Jednym z nich jest Ronald Araujo, którego umowa z katalońskim klubem obowiązuje jedynie do lata 2026 roku. Obecnie rozmowy dotyczące jej przedłużenia nie posuwają się do przodu, przez co przyszłość defensora stoi pod znakiem zapytania.
Z informacji podanych przez portal Caught Offside wynika, że sytuację piłkarza bardzo uważnie obserwują dwa kluby z Premier League.
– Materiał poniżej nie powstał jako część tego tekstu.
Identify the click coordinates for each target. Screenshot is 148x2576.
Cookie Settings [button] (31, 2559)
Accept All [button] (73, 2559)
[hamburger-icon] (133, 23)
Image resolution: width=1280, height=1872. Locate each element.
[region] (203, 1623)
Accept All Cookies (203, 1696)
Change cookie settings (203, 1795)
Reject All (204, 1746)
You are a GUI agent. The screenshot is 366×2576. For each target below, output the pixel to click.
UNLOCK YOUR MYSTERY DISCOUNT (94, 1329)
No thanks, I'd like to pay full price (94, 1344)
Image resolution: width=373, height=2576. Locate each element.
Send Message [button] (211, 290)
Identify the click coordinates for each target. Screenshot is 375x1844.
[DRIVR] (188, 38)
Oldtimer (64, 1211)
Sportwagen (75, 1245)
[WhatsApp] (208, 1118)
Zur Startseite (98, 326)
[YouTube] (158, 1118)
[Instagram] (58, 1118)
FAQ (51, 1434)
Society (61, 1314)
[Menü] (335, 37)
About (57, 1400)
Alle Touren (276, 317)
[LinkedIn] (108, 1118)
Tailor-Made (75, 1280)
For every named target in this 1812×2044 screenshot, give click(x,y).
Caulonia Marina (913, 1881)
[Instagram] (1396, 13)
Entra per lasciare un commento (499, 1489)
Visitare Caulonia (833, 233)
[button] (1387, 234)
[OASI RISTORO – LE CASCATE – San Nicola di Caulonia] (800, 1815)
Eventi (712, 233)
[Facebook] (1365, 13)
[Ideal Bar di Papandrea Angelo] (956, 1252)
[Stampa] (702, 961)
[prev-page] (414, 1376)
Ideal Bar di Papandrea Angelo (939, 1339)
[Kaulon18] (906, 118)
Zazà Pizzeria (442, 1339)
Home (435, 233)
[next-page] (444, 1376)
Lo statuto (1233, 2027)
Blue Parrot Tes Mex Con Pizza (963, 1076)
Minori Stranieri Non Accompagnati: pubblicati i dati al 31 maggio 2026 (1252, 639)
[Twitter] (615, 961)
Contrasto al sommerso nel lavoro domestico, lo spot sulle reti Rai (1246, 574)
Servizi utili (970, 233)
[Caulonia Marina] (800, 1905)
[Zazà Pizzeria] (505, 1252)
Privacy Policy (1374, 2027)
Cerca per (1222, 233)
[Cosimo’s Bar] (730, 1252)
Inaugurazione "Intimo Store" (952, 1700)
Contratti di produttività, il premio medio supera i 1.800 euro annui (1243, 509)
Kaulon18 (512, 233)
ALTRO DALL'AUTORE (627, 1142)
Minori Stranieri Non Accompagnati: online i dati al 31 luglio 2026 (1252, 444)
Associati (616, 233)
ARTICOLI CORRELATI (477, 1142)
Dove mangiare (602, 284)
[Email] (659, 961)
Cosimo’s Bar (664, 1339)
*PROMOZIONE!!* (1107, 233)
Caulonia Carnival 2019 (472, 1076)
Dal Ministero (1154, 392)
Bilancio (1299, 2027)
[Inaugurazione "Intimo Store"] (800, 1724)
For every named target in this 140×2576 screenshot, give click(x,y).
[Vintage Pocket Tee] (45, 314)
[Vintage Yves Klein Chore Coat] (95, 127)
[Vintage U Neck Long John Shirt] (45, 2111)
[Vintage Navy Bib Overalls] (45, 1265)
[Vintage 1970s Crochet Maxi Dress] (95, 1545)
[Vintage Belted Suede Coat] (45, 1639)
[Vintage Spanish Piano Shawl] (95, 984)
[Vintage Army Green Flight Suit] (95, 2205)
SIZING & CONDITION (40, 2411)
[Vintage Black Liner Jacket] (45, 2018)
Do tego grona mają należeć Manchester United oraz Chelsea FC.
Oba te zespoły mają swoje problemy w formacji obronnej, więc nie można się dziwić, że szukają wzmocnień. W dodatku taki transfer, jak sprowadzenie Urugwajczyka z pewnością dałoby nowy impuls do gry defensywy.
Obie drużyny liczą też na to, że ze względu na sytuację kontraktową z piłkarzem Barca będzie oczekiwała mniej pieniędzy, gdyby musiała go sprzedać. A Anglicy przecież niezależnie od sytuacji dysponują sporymi środkami finansowymi.
ZOBACZ WIDEO: #dziejesiewsporcie Niesamowite show młodego bramkarza. "To naprawdę się wydarzyło"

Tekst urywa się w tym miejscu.